Bareroots are ugly

>> Saturday, April 5, 2008

There is no doubt about it. No one brings a bareroot plant into the garden to display it as a focal point.

When we buy a bare root plant to add to our family we are buying into the future of what those ugly roots will produce for us. They remind me of a scraggly, unkempt plant that looks like it is about to transpire its last oxygen molecule. Some people just pass on any plant that looks like this relegating it to the compost pile. Others see them as an opportunity to test their nurturing skills, or simply as a mercy mission. Some see them as an opportunity to cheaply fill in that nagging empty space.

What type of plant person are you?

Bare-roots are ugly, but we buy them knowing they have so much potential at being beautiful, at being the star blossom that shines brightest in just the right spot, or at being a supporting player in your symphony of color and texture.

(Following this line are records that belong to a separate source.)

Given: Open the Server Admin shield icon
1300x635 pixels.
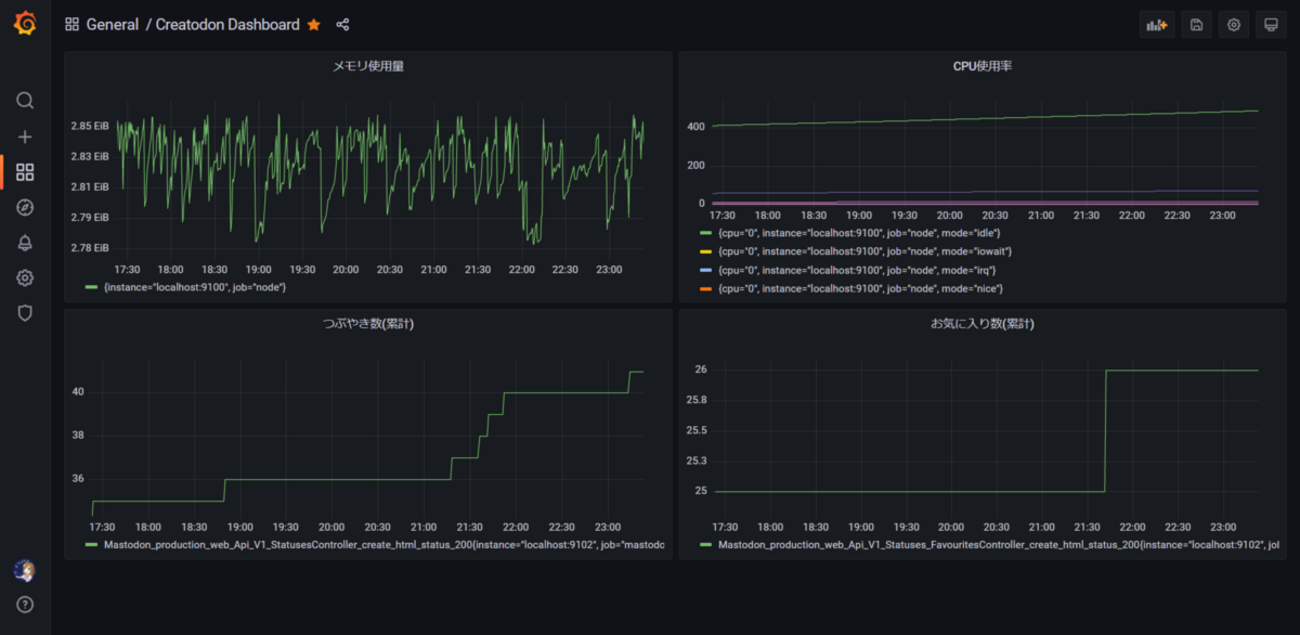Looking at the screenshot, I should pos(25,313).
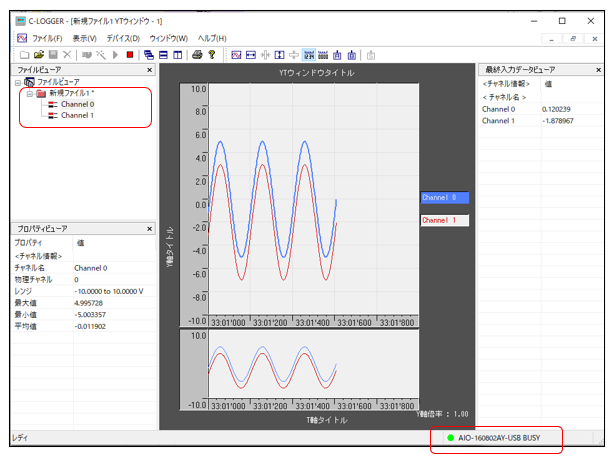
Task: Collapse the 新規ファイル1 tree node
Action: click(x=29, y=93)
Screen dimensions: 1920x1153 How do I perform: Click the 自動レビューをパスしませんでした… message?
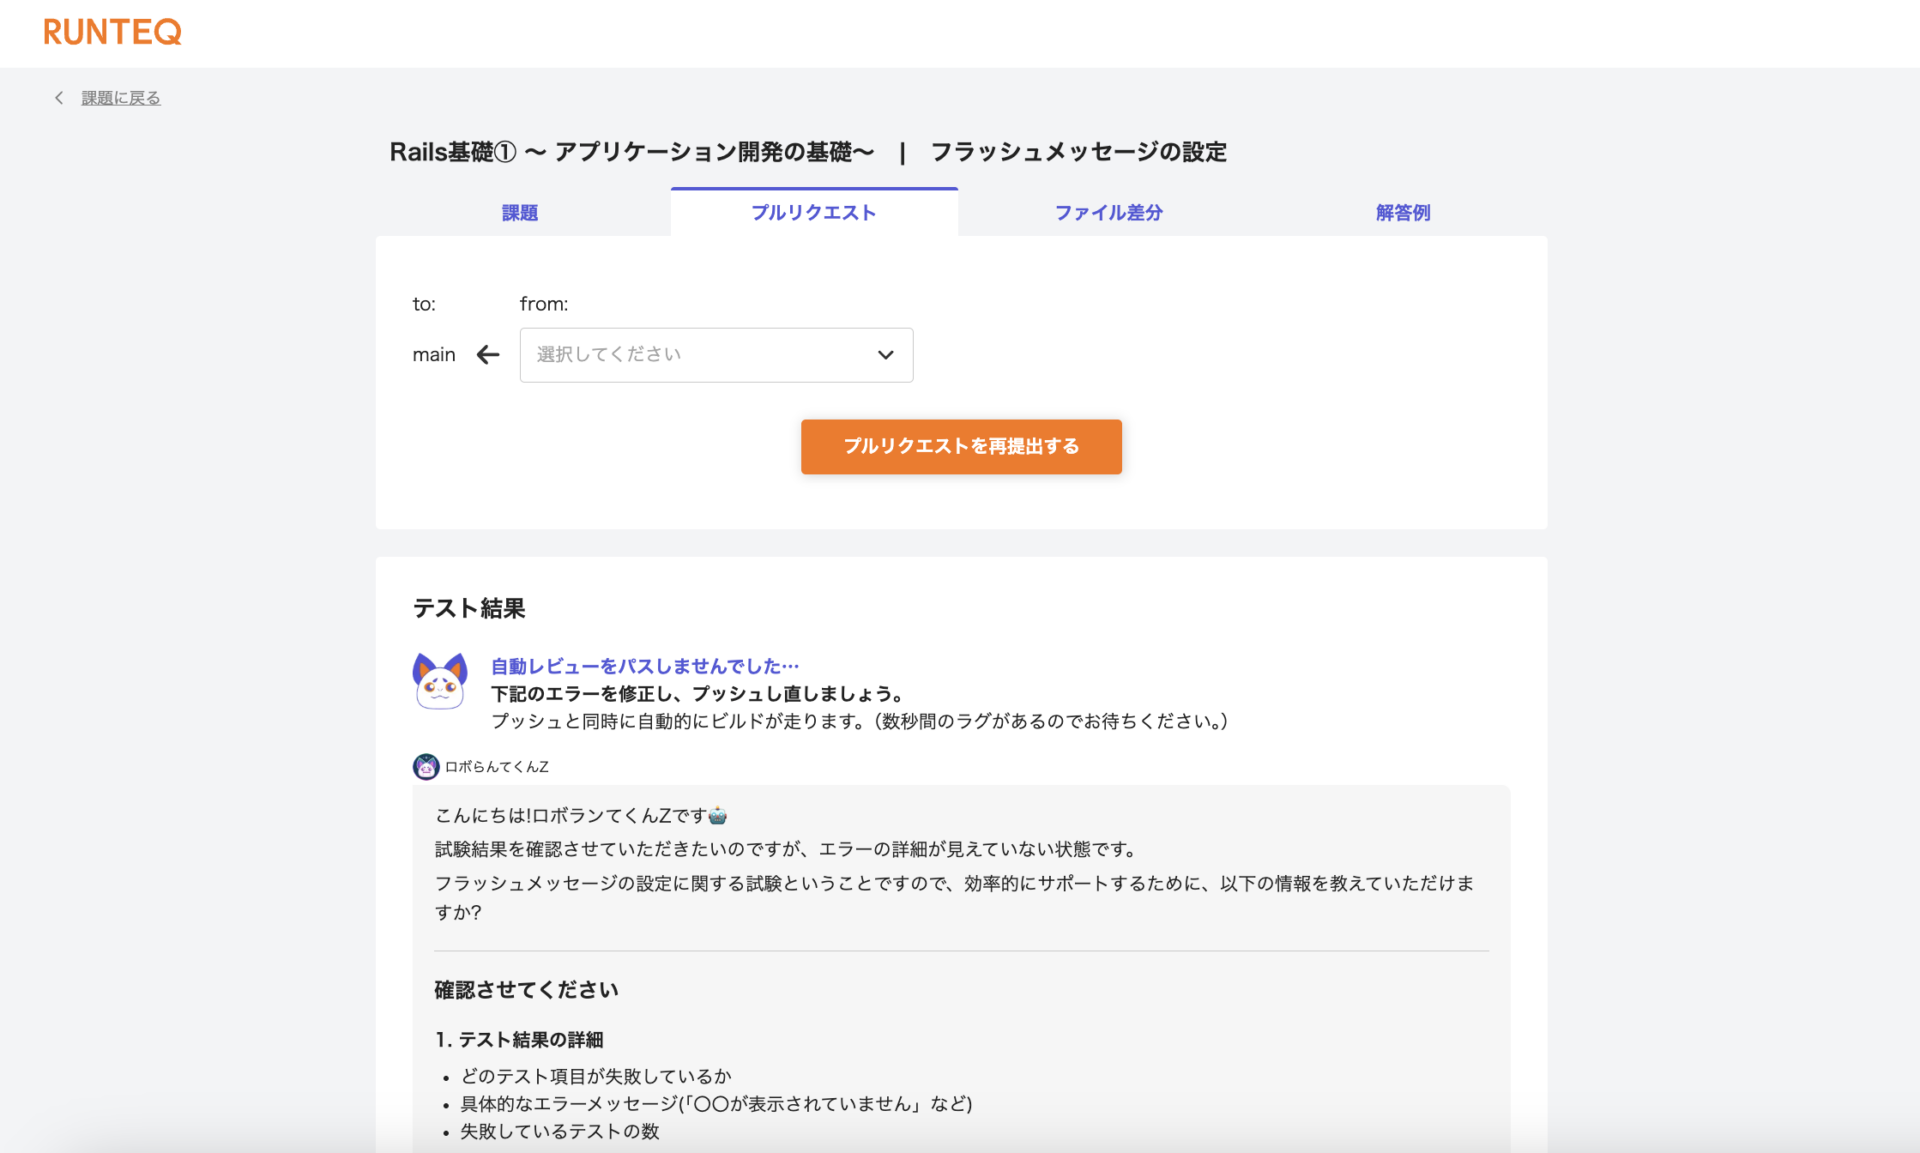(644, 666)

Seeds, with their various surface markings and colors are more beautiful than bare roots. And who can deny that nasturtium seeds have a lot of character.

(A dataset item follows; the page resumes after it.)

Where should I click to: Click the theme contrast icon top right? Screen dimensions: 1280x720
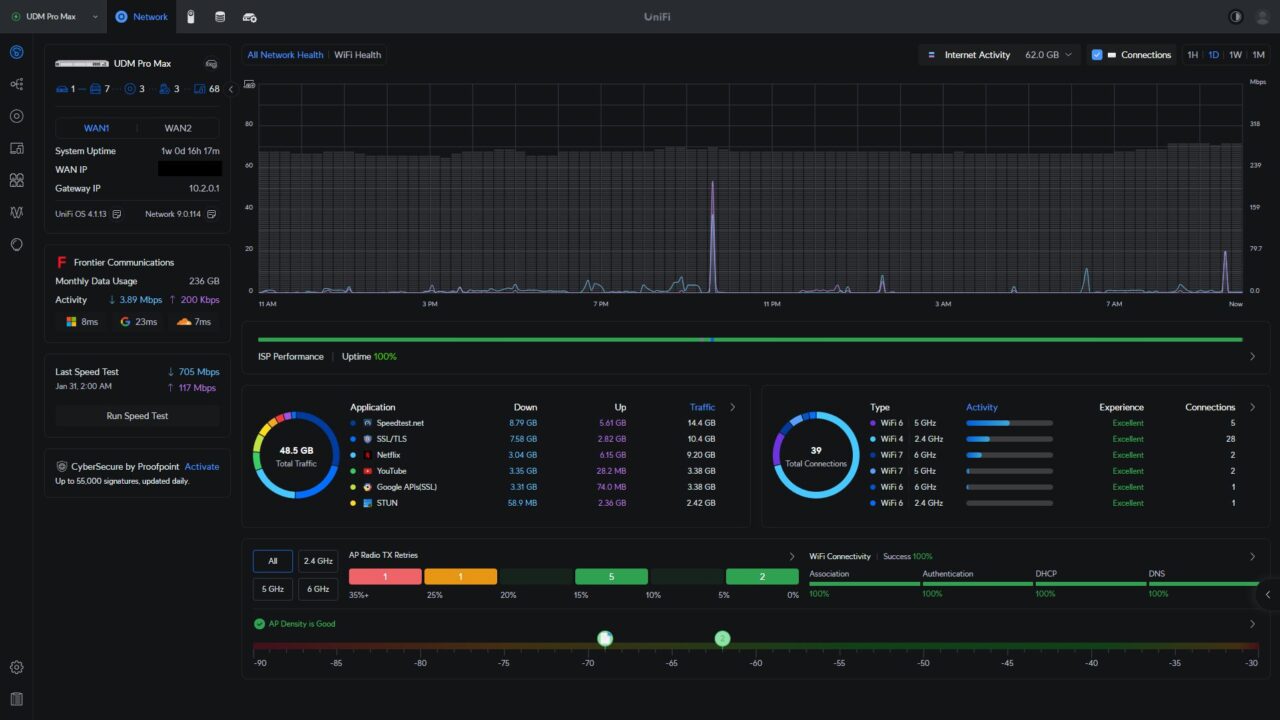click(1235, 16)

Sunflower seeds come in solid black to grey and white stripes no two looking exactly identical.

Pumpkin and squash seeds can come in yellow, gold, white and mostly flat.

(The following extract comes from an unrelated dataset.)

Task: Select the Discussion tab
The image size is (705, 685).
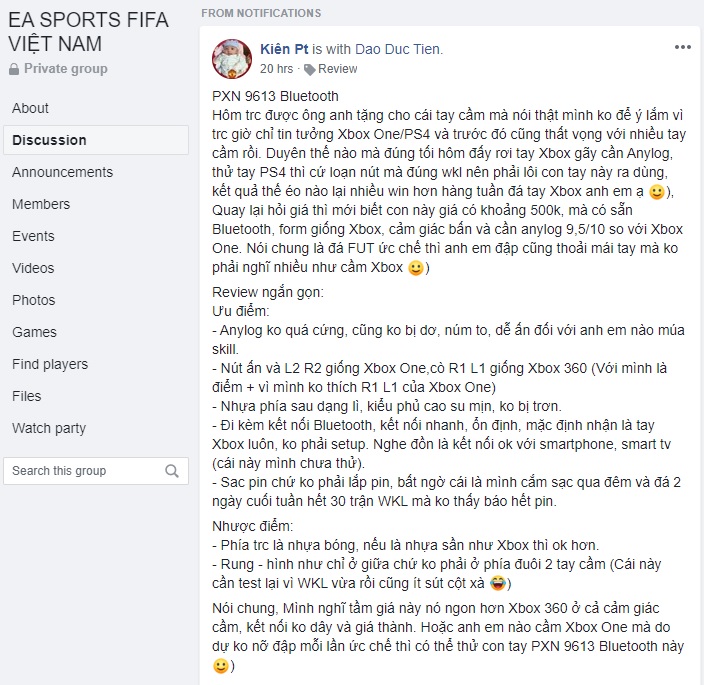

All seeds have their own character and distinguishing marks. They come in every color from black to white, rose to orange. All sizes, and shapes. Some even have wings, Maple for example. Some come in their own pods. Campanula itself comes in many different sizes, shapes and colors.

Bare root plants have a lot going for them over seeds. They already have roots and a collar, where the roots meet the growing stock, is clearly visible so you know exactly the correct depth to plant them, and they have a huge head start over seeds.

This is a particularly good time to shop for bare-root roses, fruit trees, and other nursery stock. Through mail order sources you will often find varieties that are not available locally, and planting bare-root plants in early spring is one of the most economical ways to add new plants to your garden. Plants will develop a strong root system that will adapt to our native soils.

Bare roots may be the ugly duckling of the garden world but in most cases they are an economical way to add a lot of beauty to your garden.